Violência na UPE leva alunos a fazer greve e suspender atendimentos

Movimento de estudantes, que foi motivado por um assalto na área da faculdade, em Camaragibe, no Grande Recife, na segunda-feira (8), segue até quinta-feira (11).
Faculdade de Odontologia de Pernambuco está situada em Camaragibe, no Grande Recife, há 43 anos — Foto: Marlon Costa/Pernambuco Press

Preocupados com a insegurança no campus, estudantes da Faculdade de Odontologia de Pernambuco (FOP), vinculada à Universidade de Pernambuco (UPE), deflagraram greve até a quinta (11). O movimento, que afeta as aulas e os atendimentos na clínica-escola, foi motivado por um assalto ocorrido na segunda (8), na área da universidade, em Camaragibe, no Grande Recife.

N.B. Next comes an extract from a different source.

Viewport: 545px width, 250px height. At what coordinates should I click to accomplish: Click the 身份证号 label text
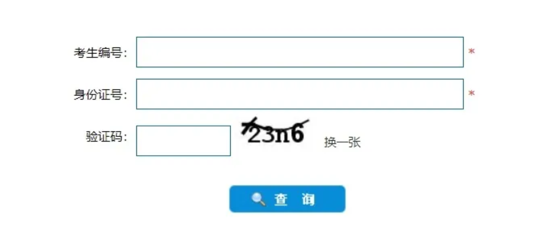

De acordo com o Diretório Acadêmico de Odontologia da UPE, integrantes de oito turmas de graduação deixaram de ir às aulas e suspenderam os atendimentos aos pacientes na clínica localizada no campus da universidade. Todos os períodos têm, juntos, cerca de 400 estudantes. Por meio de nota, a instituição confirmou a greve dos universitários.

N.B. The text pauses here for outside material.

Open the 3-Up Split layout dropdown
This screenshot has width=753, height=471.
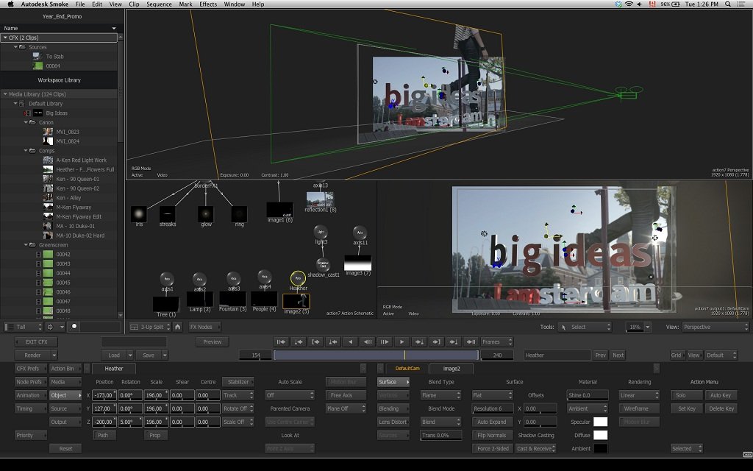149,327
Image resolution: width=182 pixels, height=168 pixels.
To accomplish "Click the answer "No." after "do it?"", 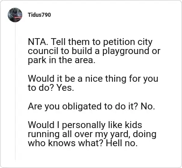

A ação foi idealizada depois do roubo de materiais odontológicos dentro do campus, na segunda (8). De acordo com uma das alunas assaltadas, o crime foi praticado por dois homens que estavam com uma farda azul, semelhante à utilizada por funcionários terceirizados da universidade.

“Eu estava com mais outras duas estudantes pegando alguns materiais odontológicos para irmos à clínica, quando fomos abordadas. Só me dei conta de que era um assalto quando um deles mostrou o revólver. Minha porta travou e eu saí do carro pela janela. Foi horrível. Perdemos R$ 15 mil em materiais”, conta a universitária Luana Perez, do sétimo período.
A aluna informou ter procurado a Delegacia de Camaragibe e registrado um boletim de ocorrência. Nesta quarta (10), a Polícia Civil disse que não encontrou registro do crime.

A ação criminosa relatada pela estudante, somada a outros episódios de violência no campus, fez com que os universitários cruzassem os braços desde a tarde da terça (9). “ Estamos tendo apoio de professores e funcionários”, conta uma integrante do Diretório Acadêmico que preferiu não ser identificada.

“Fizemos várias denúncias e a Secretaria de Defesa Social [SDS] diz que instalou câmeras e intensificou as rondas, mas não é verdade. Os policiais ficam sentados em uma lanchonete e depois de meia hora vão embora”, relata o estudante do nono período de odontologia, Danilo Mariz.

Resposta

Por meio de nota, a UPE afirmou que o movimento foi deflagrado pelos estudantes de graduação, sem afetar as turmas de especialização, mestrado e doutorado. “O movimento não conta com a participação do corpo docente, mas toda a comunidade acadêmica entende como justas as reivindicações dos alunos”, diz o texto.

A instituição também alega que envia ofícios e realiza reuniões com a SDS desde 2016, “alertando sobre a insegurança crônica e as ocorrências na unidade”.

Por meio de nota, a Polícia Militar informou se reuniu, na manhã desta quarta-feira (10), com a reitoria da universidade, representantes dos professores e dos alunos. A corporação “se comprometeu a intensificar o policiamento no local, através do 20º BPM, responsável pela segurança da área”.

Após a reunião, segundo a PM, oficiais se reuniram, também, com estudantes da instituição e os policiais “aproveitaram para detalhar pontos do esquema de reforço na segurança para os alunos, como horários e locais mais sensíveis, que terão um olhar ainda mais atento”.